Jeanes A, Gottardi C J, Yap A S
1Division of Molecular Cell Biology, Institute for Molecular Bioscience, The University of Queensland, Brisbane, Queensland, Australia.
Oncogene. 2008 Nov 24;27(55):6920-9. doi: 10.1038/onc.2008.343.
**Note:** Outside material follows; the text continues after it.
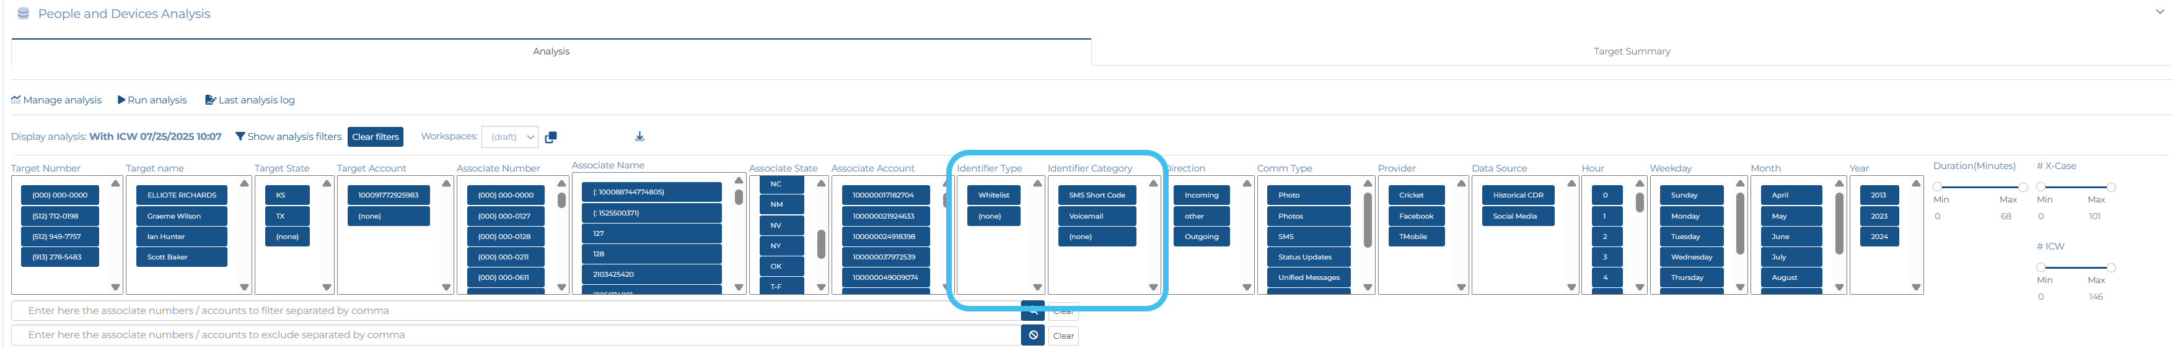Viewport: 2175px width, 348px height.
Task: Click the Run analysis play icon
Action: click(x=122, y=100)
It has long been recognized that the cell-cell adhesion receptor, E-cadherin, is an important determinant of tumor progression, serving as a suppressor of invasion and metastasis in many contexts. Yet how the loss of E-cadherin function promotes tumor progression is poorly understood. In this review, we focus on three potential underlying mechanisms: the capacity of E-cadherin to regulate beta-catenin signaling in the canonical Wnt pathway; its potential to inhibit mitogenic signaling through growth factor receptors and the possible links between cadherins and the molecular determinants of epithelial polarity. Each of these potential mechanisms provides insights into the complexity that is likely responsible for the tumor-suppressive action of E-cadherin.
长期以来,人们一直认识到细胞间粘附受体E-钙粘蛋白是肿瘤进展的重要决定因素,在许多情况下作为侵袭和转移的抑制因子。然而,E-钙粘蛋白功能丧失如何促进肿瘤进展却知之甚少。在这篇综述中,我们关注三个潜在的潜在机制:E-钙粘蛋白在经典Wnt通路中调节β-连环蛋白信号传导的能力;其通过生长因子受体抑制有丝分裂信号传导的潜力以及钙粘蛋白与上皮极性分子决定因素之间的可能联系。这些潜在机制中的每一个都为可能导致E-钙粘蛋白肿瘤抑制作用的复杂性提供了见解。